Kim Thuy n’est pas la seule au monde à avoir connu le malheur et la persécution politique : les réfugiés et les victimes de la guerre ne manquent toujours pas sur les divers continents. Il n’en reste pas moins que d’avoir vécu à 10 ans l’odyssée des boat people vietnamiens, côtoyé la mort et l’horreur, reste une aventure singulière.

Un passage initiatique qu’elle commente aujourd’hui avec un mélange de fascination et de détachement : « D’ailleurs, dit-elle, je ne comprends pas tout à fait ce que j’écris et ce que je vis… » Comme si les multiples vies qu’elle a déjà vécues à 44 ans – immigrante à Granby, diplômée de linguistique puis de droit, avocate d’affaires, restauratrice – l’épataient elle-même : « Après cette traversée en mer de Chine, constate-t-elle sur le mode ironique, je suis devenue IN-TUABLE ! Dans ce camp de réfugiés en Malaisie, ma mère s’inquiétait de ma bonne humeur : je voyais la vie en rose, les murs reculaient devant moi ! »

Nous voilà, mercredi dernier, à la bibliothèque Gaston-Miron – l’ancienne bibliothèque de la Délégation générale du Québec, aujourd’hui installée dans les locaux de l’Université de Censier, dans un coin excentré du Ve arrondissement de Paris.

Le directeur des pages culture du quotidien La Croix, Jean-Claude Raspiengeas, fait office de modérateur. À vrai dire, il n’a pas beaucoup à intervenir, car la vedette de la soirée démarre au quart de tour, dans le désordre.

On se retrouve dans ce camp de réfugiés où, dit-elle, « je rêvais continuellement d’être constipée pour éviter d’aller aux latrines. Par la suite, je n’ai plus eu le temps de rêver. » Elle raconte comment le hasard les a conduits au Québec : « Nous n’en connaissions rien. Ma mère se demandait comment on arriverait à vivre dans des igloos… »

L’instant d’après, elle s’interroge sur son usage des langues : « Jusqu’à 10 ans, je ne parlais que vietnamien, et d’ailleurs, spontanément, je compte toujours dans cette langue. Par la suite, comme avocate, j’ai travaillé en anglais et je suis devenue très dure dans cette langue, y compris au chapitre des gros mots. Mais pour moi, la langue de la réflexion et de l’émotion, ce n’est ni le vietnamien ni l’anglais, mais le français. Je peux passer des heures à chercher des mots dans le dictionnaire.
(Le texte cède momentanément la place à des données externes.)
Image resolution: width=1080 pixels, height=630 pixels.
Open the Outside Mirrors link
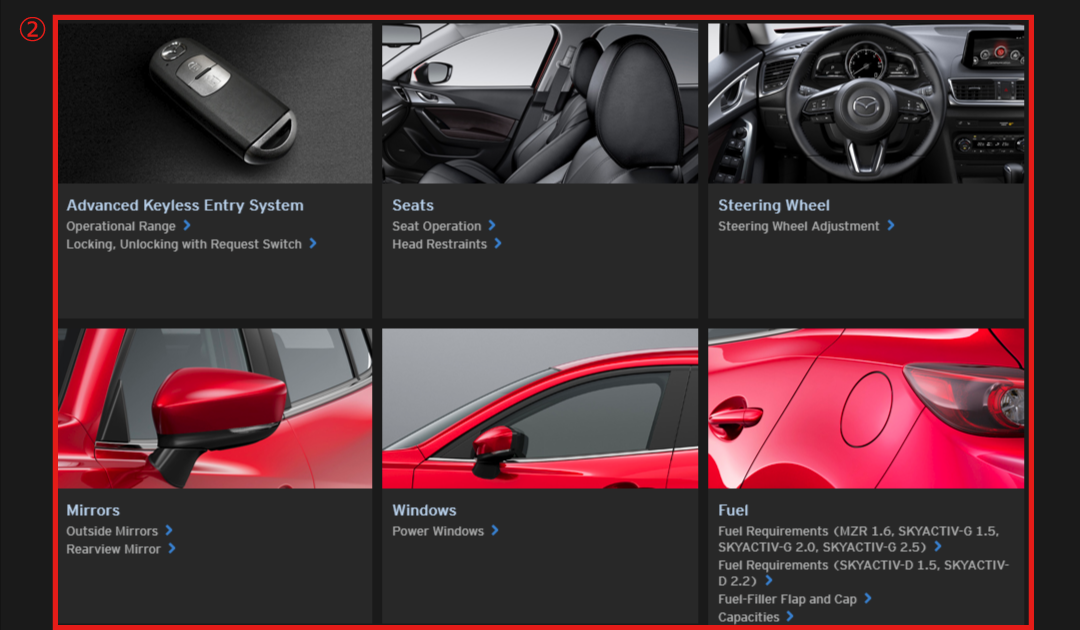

Longtemps je me suis demandé pourquoi rebelle ne voulait pas dire redevenue belle… »

Un symbole

À 21 h, cela fait 90 minutes qu’elle saute d’un sujet à un autre – ses accrochages la nuit en voiture, la « pureté » des pays où le sang n’a pas coulé… – et cela pourrait durer deux heures de plus. Mais il faut arrêter, signer une douzaine de livres. Et repartir en vitesse, car son emploi du temps est chargé : importantes interviews...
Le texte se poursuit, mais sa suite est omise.